Word and element locating data
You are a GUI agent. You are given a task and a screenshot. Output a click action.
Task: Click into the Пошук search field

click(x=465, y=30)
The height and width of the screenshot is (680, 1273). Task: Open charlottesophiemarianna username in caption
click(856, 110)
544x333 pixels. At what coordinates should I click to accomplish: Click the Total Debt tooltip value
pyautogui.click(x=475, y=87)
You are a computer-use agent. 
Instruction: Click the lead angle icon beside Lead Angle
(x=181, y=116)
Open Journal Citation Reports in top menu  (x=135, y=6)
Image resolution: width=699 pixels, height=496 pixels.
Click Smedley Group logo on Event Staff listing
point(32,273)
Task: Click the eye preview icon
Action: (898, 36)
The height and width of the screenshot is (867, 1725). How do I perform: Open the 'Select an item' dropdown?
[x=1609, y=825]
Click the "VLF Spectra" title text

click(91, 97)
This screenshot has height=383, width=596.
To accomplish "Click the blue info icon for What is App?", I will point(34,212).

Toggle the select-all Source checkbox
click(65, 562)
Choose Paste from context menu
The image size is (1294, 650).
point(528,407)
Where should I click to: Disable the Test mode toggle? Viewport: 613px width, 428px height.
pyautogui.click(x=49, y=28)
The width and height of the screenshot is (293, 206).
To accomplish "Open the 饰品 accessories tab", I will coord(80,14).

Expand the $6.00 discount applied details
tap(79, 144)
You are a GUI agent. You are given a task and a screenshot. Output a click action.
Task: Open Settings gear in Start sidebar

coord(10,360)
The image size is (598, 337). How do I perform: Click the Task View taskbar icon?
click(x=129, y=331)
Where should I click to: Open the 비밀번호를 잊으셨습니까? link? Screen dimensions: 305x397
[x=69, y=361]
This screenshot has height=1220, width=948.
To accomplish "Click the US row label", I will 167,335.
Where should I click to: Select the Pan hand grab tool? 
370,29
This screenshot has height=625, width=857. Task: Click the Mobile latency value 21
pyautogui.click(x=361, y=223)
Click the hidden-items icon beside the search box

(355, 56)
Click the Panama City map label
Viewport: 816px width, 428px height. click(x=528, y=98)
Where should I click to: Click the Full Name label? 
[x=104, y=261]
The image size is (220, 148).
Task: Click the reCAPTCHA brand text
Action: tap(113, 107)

§ Given instruction
Switch every "screenshot" in the lines above to "screen capture", and reproduce all the lines with nothing else changed.

§ Full response
You are a GUI agent. You are given a task and a screen capture. Output a click action.
Task: Click into the Пошук search field

click(x=465, y=30)
The height and width of the screen capture is (680, 1273). Task: Open charlottesophiemarianna username in caption
click(856, 110)
544x333 pixels. At what coordinates should I click to accomplish: Click the Total Debt tooltip value
pyautogui.click(x=475, y=87)
You are a computer-use agent. 
Instruction: Click the lead angle icon beside Lead Angle
(x=181, y=116)
Open Journal Citation Reports in top menu  (x=135, y=6)
Image resolution: width=699 pixels, height=496 pixels.
Click Smedley Group logo on Event Staff listing
point(32,273)
Task: Click the eye preview icon
Action: (898, 36)
The height and width of the screen capture is (867, 1725). How do I perform: Open the 'Select an item' dropdown?
[x=1609, y=825]
Click the "VLF Spectra" title text

click(91, 97)
This screen capture has height=383, width=596.
To accomplish "Click the blue info icon for What is App?", I will point(34,212).

Toggle the select-all Source checkbox
click(65, 562)
Choose Paste from context menu
The image size is (1294, 650).
point(528,407)
Where should I click to: Disable the Test mode toggle? Viewport: 613px width, 428px height.
pyautogui.click(x=49, y=28)
The width and height of the screen capture is (293, 206).
To accomplish "Open the 饰品 accessories tab", I will coord(80,14).

Expand the $6.00 discount applied details
tap(79, 144)
You are a GUI agent. You are given a task and a screen capture. Output a click action.
Task: Open Settings gear in Start sidebar

coord(10,360)
The image size is (598, 337). How do I perform: Click the Task View taskbar icon?
click(x=129, y=331)
Where should I click to: Open the 비밀번호를 잊으셨습니까? link? Screen dimensions: 305x397
[x=69, y=361]
This screen capture has height=1220, width=948.
To accomplish "Click the US row label", I will 167,335.
Where should I click to: Select the Pan hand grab tool? 
370,29
This screen capture has height=625, width=857. Task: Click the Mobile latency value 21
pyautogui.click(x=361, y=223)
Click the hidden-items icon beside the search box

(355, 56)
Click the Panama City map label
Viewport: 816px width, 428px height. click(x=528, y=98)
Where should I click to: Click the Full Name label? 
[x=104, y=261]
The image size is (220, 148).
Task: Click the reCAPTCHA brand text
Action: tap(113, 107)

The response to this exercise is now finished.